Task description ▸
Lay out all the rows below as a Markdown table with two columns, Number and Line, giving each row its own number and leaving out blank lines.

══ Data records

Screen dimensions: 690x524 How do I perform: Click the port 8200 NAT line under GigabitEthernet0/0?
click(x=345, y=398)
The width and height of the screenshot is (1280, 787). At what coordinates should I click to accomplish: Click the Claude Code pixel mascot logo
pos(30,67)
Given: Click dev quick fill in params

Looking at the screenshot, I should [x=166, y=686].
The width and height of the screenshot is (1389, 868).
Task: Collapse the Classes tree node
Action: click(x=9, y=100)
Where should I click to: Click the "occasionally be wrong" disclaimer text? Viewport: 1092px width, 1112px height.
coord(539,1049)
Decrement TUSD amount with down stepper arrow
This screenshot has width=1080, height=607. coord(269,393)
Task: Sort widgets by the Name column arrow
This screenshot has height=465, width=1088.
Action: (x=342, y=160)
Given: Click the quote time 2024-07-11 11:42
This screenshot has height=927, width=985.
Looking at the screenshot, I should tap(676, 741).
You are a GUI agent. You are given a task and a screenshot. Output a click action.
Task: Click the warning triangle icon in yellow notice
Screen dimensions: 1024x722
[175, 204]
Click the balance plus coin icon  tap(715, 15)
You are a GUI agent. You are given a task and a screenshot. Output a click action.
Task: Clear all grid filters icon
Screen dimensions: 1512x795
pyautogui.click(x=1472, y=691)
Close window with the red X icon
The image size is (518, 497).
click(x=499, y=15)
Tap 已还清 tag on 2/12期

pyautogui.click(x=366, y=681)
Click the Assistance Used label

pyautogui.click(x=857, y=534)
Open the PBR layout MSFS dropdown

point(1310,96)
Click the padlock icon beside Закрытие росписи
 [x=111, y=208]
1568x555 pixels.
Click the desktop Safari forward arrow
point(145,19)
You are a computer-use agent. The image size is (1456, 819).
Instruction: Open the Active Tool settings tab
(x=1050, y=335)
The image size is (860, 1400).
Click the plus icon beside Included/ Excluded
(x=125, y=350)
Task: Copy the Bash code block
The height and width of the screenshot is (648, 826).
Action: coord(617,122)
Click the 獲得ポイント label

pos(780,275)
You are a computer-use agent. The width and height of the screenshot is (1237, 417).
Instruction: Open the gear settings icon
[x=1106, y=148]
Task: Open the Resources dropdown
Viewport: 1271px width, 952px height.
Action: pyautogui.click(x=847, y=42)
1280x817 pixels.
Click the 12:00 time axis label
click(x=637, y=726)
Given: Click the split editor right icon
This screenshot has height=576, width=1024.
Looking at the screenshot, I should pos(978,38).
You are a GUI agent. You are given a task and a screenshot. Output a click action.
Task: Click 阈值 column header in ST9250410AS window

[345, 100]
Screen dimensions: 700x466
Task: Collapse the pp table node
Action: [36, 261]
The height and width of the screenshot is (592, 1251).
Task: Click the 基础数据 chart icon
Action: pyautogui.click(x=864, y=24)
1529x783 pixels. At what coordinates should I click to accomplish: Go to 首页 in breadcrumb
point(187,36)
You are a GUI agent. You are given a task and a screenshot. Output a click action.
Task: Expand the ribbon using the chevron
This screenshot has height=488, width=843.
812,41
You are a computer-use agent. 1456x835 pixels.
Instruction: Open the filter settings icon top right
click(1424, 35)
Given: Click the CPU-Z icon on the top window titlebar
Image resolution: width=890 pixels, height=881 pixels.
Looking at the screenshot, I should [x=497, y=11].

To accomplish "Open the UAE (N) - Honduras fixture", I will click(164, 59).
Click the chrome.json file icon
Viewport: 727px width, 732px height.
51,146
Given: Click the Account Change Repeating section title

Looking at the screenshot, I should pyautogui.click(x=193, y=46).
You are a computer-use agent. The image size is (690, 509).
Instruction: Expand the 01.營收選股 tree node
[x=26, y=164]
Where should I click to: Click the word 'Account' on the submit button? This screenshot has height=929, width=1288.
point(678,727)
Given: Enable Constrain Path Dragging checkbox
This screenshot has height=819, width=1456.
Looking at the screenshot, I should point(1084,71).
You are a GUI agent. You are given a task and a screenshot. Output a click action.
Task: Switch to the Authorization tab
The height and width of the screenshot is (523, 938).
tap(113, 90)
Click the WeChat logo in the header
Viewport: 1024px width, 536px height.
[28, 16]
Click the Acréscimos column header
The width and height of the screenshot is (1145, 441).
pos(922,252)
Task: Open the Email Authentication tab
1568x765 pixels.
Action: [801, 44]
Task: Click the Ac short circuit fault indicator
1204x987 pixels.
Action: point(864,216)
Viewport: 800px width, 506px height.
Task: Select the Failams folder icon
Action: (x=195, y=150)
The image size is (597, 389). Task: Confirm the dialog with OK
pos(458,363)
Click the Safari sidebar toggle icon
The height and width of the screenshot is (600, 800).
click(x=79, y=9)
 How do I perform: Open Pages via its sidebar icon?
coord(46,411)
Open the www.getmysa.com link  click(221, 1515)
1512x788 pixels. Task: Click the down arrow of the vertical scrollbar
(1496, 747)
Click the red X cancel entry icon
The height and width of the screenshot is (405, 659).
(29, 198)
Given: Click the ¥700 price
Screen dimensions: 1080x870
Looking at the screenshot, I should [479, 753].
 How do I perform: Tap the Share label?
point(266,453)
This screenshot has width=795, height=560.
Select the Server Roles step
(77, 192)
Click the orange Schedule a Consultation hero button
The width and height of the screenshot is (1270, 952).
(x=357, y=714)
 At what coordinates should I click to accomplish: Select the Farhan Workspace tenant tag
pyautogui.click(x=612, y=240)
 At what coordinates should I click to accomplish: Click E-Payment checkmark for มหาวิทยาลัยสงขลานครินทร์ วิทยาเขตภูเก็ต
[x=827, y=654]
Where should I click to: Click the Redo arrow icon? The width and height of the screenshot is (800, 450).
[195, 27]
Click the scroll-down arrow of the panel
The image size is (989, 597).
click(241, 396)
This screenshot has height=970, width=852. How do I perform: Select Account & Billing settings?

════

Output for this task ▸
| Number | Line |
|---|---|
| 1 | Screen dimensions: 690x524 How do I perform: Click the port 8200 NAT line under GigabitEthernet0/0? |
| 2 | click(x=345, y=398) |
| 3 | The width and height of the screenshot is (1280, 787). At what coordinates should I click to accomplish: Click the Claude Code pixel mascot logo |
| 4 | pos(30,67) |
| 5 | Given: Click dev quick fill in params |
| 6 | Looking at the screenshot, I should [x=166, y=686]. |
| 7 | The width and height of the screenshot is (1389, 868). |
| 8 | Task: Collapse the Classes tree node |
| 9 | Action: click(x=9, y=100) |
| 10 | Where should I click to: Click the "occasionally be wrong" disclaimer text? Viewport: 1092px width, 1112px height. |
| 11 | coord(539,1049) |
| 12 | Decrement TUSD amount with down stepper arrow |
| 13 | This screenshot has width=1080, height=607. coord(269,393) |
| 14 | Task: Sort widgets by the Name column arrow |
| 15 | This screenshot has height=465, width=1088. |
| 16 | Action: (x=342, y=160) |
| 17 | Given: Click the quote time 2024-07-11 11:42 |
| 18 | This screenshot has height=927, width=985. |
| 19 | Looking at the screenshot, I should tap(676, 741). |
| 20 | You are a GUI agent. You are given a task and a screenshot. Output a click action. |
| 21 | Task: Click the warning triangle icon in yellow notice |
| 22 | Screen dimensions: 1024x722 |
| 23 | [175, 204] |
| 24 | Click the balance plus coin icon  tap(715, 15) |
| 25 | You are a GUI agent. You are given a task and a screenshot. Output a click action. |
| 26 | Task: Clear all grid filters icon |
| 27 | Screen dimensions: 1512x795 |
| 28 | pyautogui.click(x=1472, y=691) |
| 29 | Close window with the red X icon |
| 30 | The image size is (518, 497). |
| 31 | click(x=499, y=15) |
| 32 | Tap 已还清 tag on 2/12期 |
| 33 | pyautogui.click(x=366, y=681) |
| 34 | Click the Assistance Used label |
| 35 | pyautogui.click(x=857, y=534) |
| 36 | Open the PBR layout MSFS dropdown |
| 37 | point(1310,96) |
| 38 | Click the padlock icon beside Закрытие росписи |
| 39 |  [x=111, y=208] |
| 40 | 1568x555 pixels. |
| 41 | Click the desktop Safari forward arrow |
| 42 | point(145,19) |
| 43 | You are a computer-use agent. The image size is (1456, 819). |
| 44 | Instruction: Open the Active Tool settings tab |
| 45 | (x=1050, y=335) |
| 46 | The image size is (860, 1400). |
| 47 | Click the plus icon beside Included/ Excluded |
| 48 | (x=125, y=350) |
| 49 | Task: Copy the Bash code block |
| 50 | The height and width of the screenshot is (648, 826). |
| 51 | Action: coord(617,122) |
| 52 | Click the 獲得ポイント label |
| 53 | pos(780,275) |
| 54 | You are a computer-use agent. The width and height of the screenshot is (1237, 417). |
| 55 | Instruction: Open the gear settings icon |
| 56 | [x=1106, y=148] |
| 57 | Task: Open the Resources dropdown |
| 58 | Viewport: 1271px width, 952px height. |
| 59 | Action: pyautogui.click(x=847, y=42) |
| 60 | 1280x817 pixels. |
| 61 | Click the 12:00 time axis label |
| 62 | click(x=637, y=726) |
| 63 | Given: Click the split editor right icon |
| 64 | This screenshot has height=576, width=1024. |
| 65 | Looking at the screenshot, I should pos(978,38). |
| 66 | You are a GUI agent. You are given a task and a screenshot. Output a click action. |
| 67 | Task: Click 阈值 column header in ST9250410AS window |
| 68 | [345, 100] |
| 69 | Screen dimensions: 700x466 |
| 70 | Task: Collapse the pp table node |
| 71 | Action: [36, 261] |
| 72 | The height and width of the screenshot is (592, 1251). |
| 73 | Task: Click the 基础数据 chart icon |
| 74 | Action: pyautogui.click(x=864, y=24) |
| 75 | 1529x783 pixels. At what coordinates should I click to accomplish: Go to 首页 in breadcrumb |
| 76 | point(187,36) |
| 77 | You are a GUI agent. You are given a task and a screenshot. Output a click action. |
| 78 | Task: Expand the ribbon using the chevron |
| 79 | This screenshot has height=488, width=843. |
| 80 | 812,41 |
| 81 | You are a computer-use agent. 1456x835 pixels. |
| 82 | Instruction: Open the filter settings icon top right |
| 83 | click(1424, 35) |
| 84 | Given: Click the CPU-Z icon on the top window titlebar |
| 85 | Image resolution: width=890 pixels, height=881 pixels. |
| 86 | Looking at the screenshot, I should [x=497, y=11]. |
| 87 | To accomplish "Open the UAE (N) - Honduras fixture", I will click(164, 59). |
| 88 | Click the chrome.json file icon |
| 89 | Viewport: 727px width, 732px height. |
| 90 | 51,146 |
| 91 | Given: Click the Account Change Repeating section title |
| 92 | Looking at the screenshot, I should pyautogui.click(x=193, y=46). |
| 93 | You are a computer-use agent. The image size is (690, 509). |
| 94 | Instruction: Expand the 01.營收選股 tree node |
| 95 | [x=26, y=164] |
| 96 | Where should I click to: Click the word 'Account' on the submit button? This screenshot has height=929, width=1288. |
| 97 | point(678,727) |
| 98 | Given: Enable Constrain Path Dragging checkbox |
| 99 | This screenshot has height=819, width=1456. |
| 100 | Looking at the screenshot, I should point(1084,71). |
| 101 | You are a GUI agent. You are given a task and a screenshot. Output a click action. |
| 102 | Task: Switch to the Authorization tab |
| 103 | The height and width of the screenshot is (523, 938). |
| 104 | tap(113, 90) |
| 105 | Click the WeChat logo in the header |
| 106 | Viewport: 1024px width, 536px height. |
| 107 | [28, 16] |
| 108 | Click the Acréscimos column header |
| 109 | The width and height of the screenshot is (1145, 441). |
| 110 | pos(922,252) |
| 111 | Task: Open the Email Authentication tab |
| 112 | 1568x765 pixels. |
| 113 | Action: [801, 44] |
| 114 | Task: Click the Ac short circuit fault indicator |
| 115 | 1204x987 pixels. |
| 116 | Action: point(864,216) |
| 117 | Viewport: 800px width, 506px height. |
| 118 | Task: Select the Failams folder icon |
| 119 | Action: (x=195, y=150) |
| 120 | The image size is (597, 389). Task: Confirm the dialog with OK |
| 121 | pos(458,363) |
| 122 | Click the Safari sidebar toggle icon |
| 123 | The height and width of the screenshot is (600, 800). |
| 124 | click(x=79, y=9) |
| 125 |  How do I perform: Open Pages via its sidebar icon? |
| 126 | coord(46,411) |
| 127 | Open the www.getmysa.com link  click(221, 1515) |
| 128 | 1512x788 pixels. Task: Click the down arrow of the vertical scrollbar |
| 129 | (1496, 747) |
| 130 | Click the red X cancel entry icon |
| 131 | The height and width of the screenshot is (405, 659). |
| 132 | (29, 198) |
| 133 | Given: Click the ¥700 price |
| 134 | Screen dimensions: 1080x870 |
| 135 | Looking at the screenshot, I should [479, 753]. |
| 136 |  How do I perform: Tap the Share label? |
| 137 | point(266,453) |
| 138 | This screenshot has width=795, height=560. |
| 139 | Select the Server Roles step |
| 140 | (77, 192) |
| 141 | Click the orange Schedule a Consultation hero button |
| 142 | The width and height of the screenshot is (1270, 952). |
| 143 | (x=357, y=714) |
| 144 |  At what coordinates should I click to accomplish: Select the Farhan Workspace tenant tag |
| 145 | pyautogui.click(x=612, y=240) |
| 146 |  At what coordinates should I click to accomplish: Click E-Payment checkmark for มหาวิทยาลัยสงขลานครินทร์ วิทยาเขตภูเก็ต |
| 147 | [x=827, y=654] |
| 148 | Where should I click to: Click the Redo arrow icon? The width and height of the screenshot is (800, 450). |
| 149 | [195, 27] |
| 150 | Click the scroll-down arrow of the panel |
| 151 | The image size is (989, 597). |
| 152 | click(241, 396) |
| 153 | This screenshot has height=970, width=852. How do I perform: Select Account & Billing settings? |